06 May 2009

The First Girls' Night Out

While at work, I missed a call from someone I haven't talked to in a long time. I'd turned off my cell phone while I was teaching, and by the time I could call back, I was ready to leave the campus. That would have meant spending only a few minutes with her as I walked to the subway. Or it would have meant remaining on campus for quite a while longer.

I had a pretty good day at work, but I was very tired. But now I'm starting to wish I'd called her.

Diana was part of one of my first "girls' " days out. Just before I started living full-time as Justine, she and three other friends of mine went to Brighton Beach on a beautiful summer day. Actually, we sort of ended up there spontaneously: We'd all gotten together near Diana's home on the Upper West Side and, next thing we knew, we were on the beach.

The soft breeze from the ocean and the light that reflected off the water wove my hair into patterns of light. At least, that's what Diana said. I trust her on that: After all, she's an artist. So is Janine, another one of our friends who accompanied us that day. Later that day, Diana confessed to me that she was a bit anxious about meeting me that day: It was the first time we'd connected since I began my transition. "I feel guilty saying this," she related. "But all I could think was: 'I hope she's pretty.' And, you are."

That coloring in my cheeks wasn't sunburn.

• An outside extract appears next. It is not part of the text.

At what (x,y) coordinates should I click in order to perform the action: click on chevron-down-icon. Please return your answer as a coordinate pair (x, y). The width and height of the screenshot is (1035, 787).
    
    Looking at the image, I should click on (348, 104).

Still, Janine concurred and declared that I was "solaire"--as if the sun was radiating from me.

That was when I first realized something that's been very useful to me: The only thing better--or at least more powerful--than a man who can make a woman blush is another woman who can perform that feat!

I think I was still aglow the following night, when we went to an outdoor dance performance at Lincoln Center.

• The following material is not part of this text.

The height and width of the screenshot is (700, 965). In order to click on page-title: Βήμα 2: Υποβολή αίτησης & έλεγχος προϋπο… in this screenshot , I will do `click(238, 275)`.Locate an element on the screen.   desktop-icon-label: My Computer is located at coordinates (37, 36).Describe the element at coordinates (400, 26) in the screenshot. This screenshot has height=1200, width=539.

Anyway...I've wanted to talk to Diana and Janine, and to the friends who accompanied us that day: Marie-Jeanne and Michelle. They and Janine were visiting from France; Janine has known Diana and her husband Don for years and stays at their place when she visits.

She used to come here every year or two, sometimes more often. For a time, I was going to France every year. I would spend a day or two with her, some time with other friends and a couple of weeks on my bike in the countryside.

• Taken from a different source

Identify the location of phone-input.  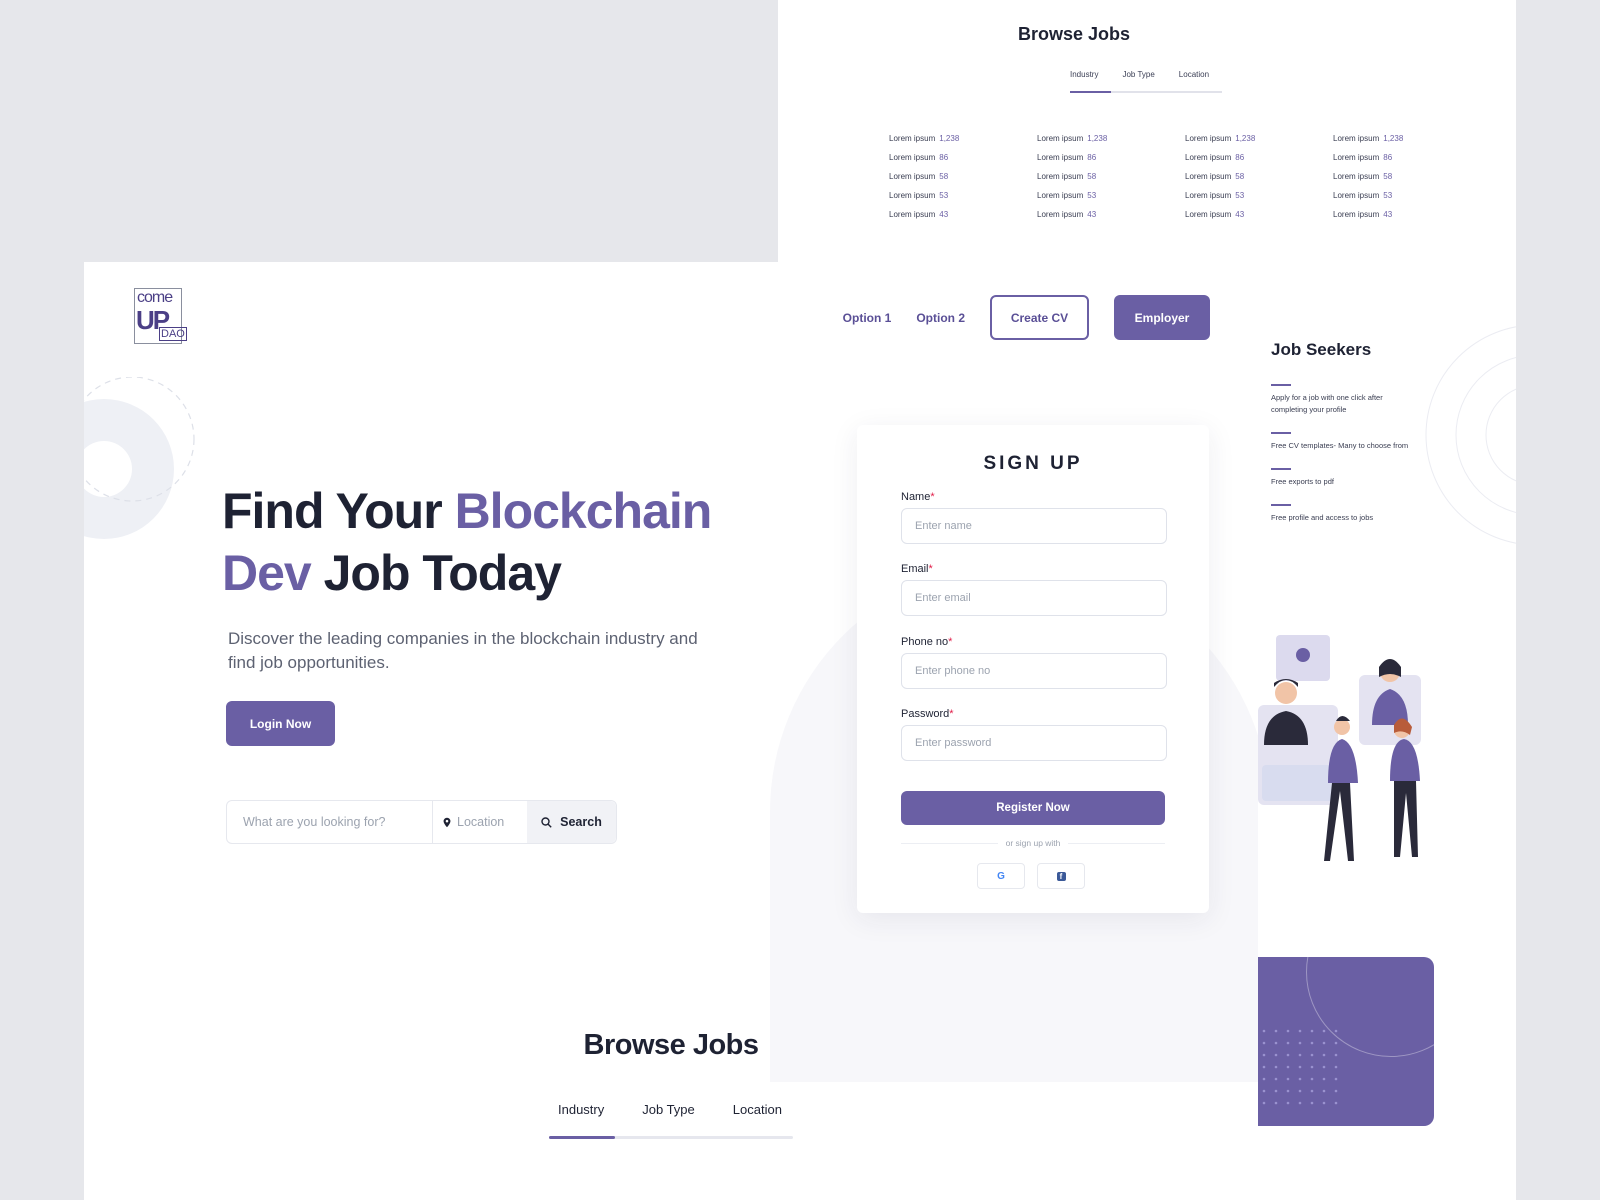
(1034, 671).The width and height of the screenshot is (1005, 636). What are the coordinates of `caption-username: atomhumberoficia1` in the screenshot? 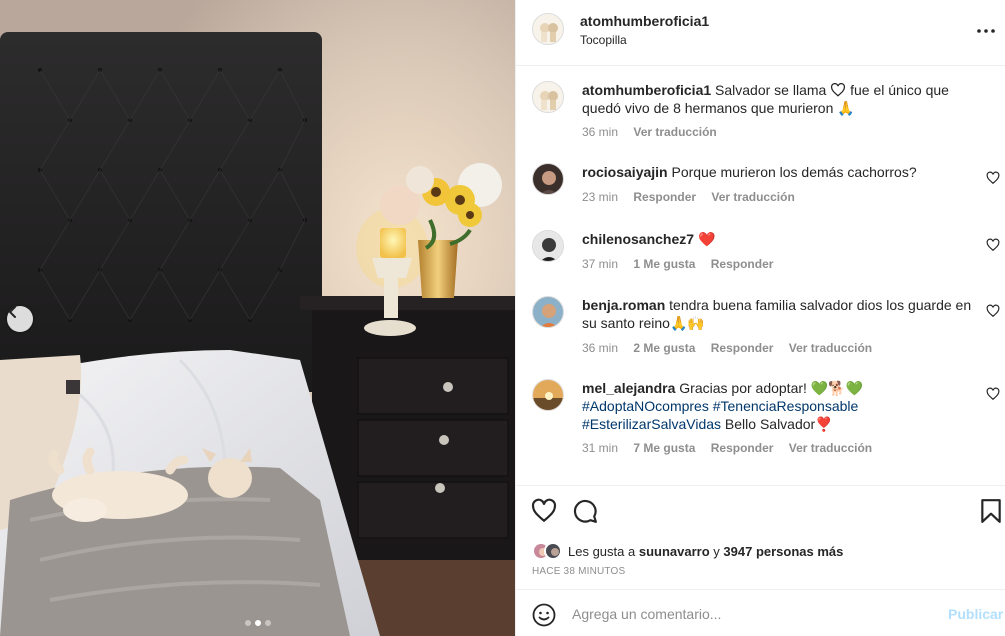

But she fell ill about four years ago and got worse. The last time I saw her--in August of 2006--she was in a wheelchair. Since then, I've received a couple of e-mails from her and talked briefly. I know she doesn't have internet access at her place, so that would account for the infrequent e-mails. However, the times I talked to her, she sounded very tired and not well. So, naturally I've been worried about her.

I hope Diana has some good news. None of them know yet that I'm having my surgery, though I don't think it would surprise any of them to find out. I don't think they're the kind of people who tell you that they're fine, they love you however you are, then disappear from your life. I want to have another girls' day--or night--out with them, especially before my surgery.

Whenever I talk about my travels to France, someone invariably says, "The French hate Americans." Or, "They were rude to you." In other words, they make declarations about what they haven't experienced. Maybe I really do--as I've long suspected--have the world's strangest karma. Even when I was unhappy and angry, I met some good people. The women I hope to see again are examples. Janine, Marie Jeanne and Michelle are about as French as brioches, and they are some of the warmest and friendliest people I've ever encountered. And I managed to meet them in a country where "everybody hates Americans."

Plus, they all know that I've experienced France in ways that most tourists don't, thanks to all those kilometres I pedalled. Marie-Jeanne once declared, Tu connais plus que les francais--I've experienced more of France than the French.

They knew me as Nick, but if we meet again, I would be tempted to relive our first girls' day and night out: my first ever, with any women. Of course, I've learned that you can't really recreate any experience. All you can do is find out what about it made you happy and work with that. But of course that won't stop me from trying. After all, you don't forget your first girls' night out.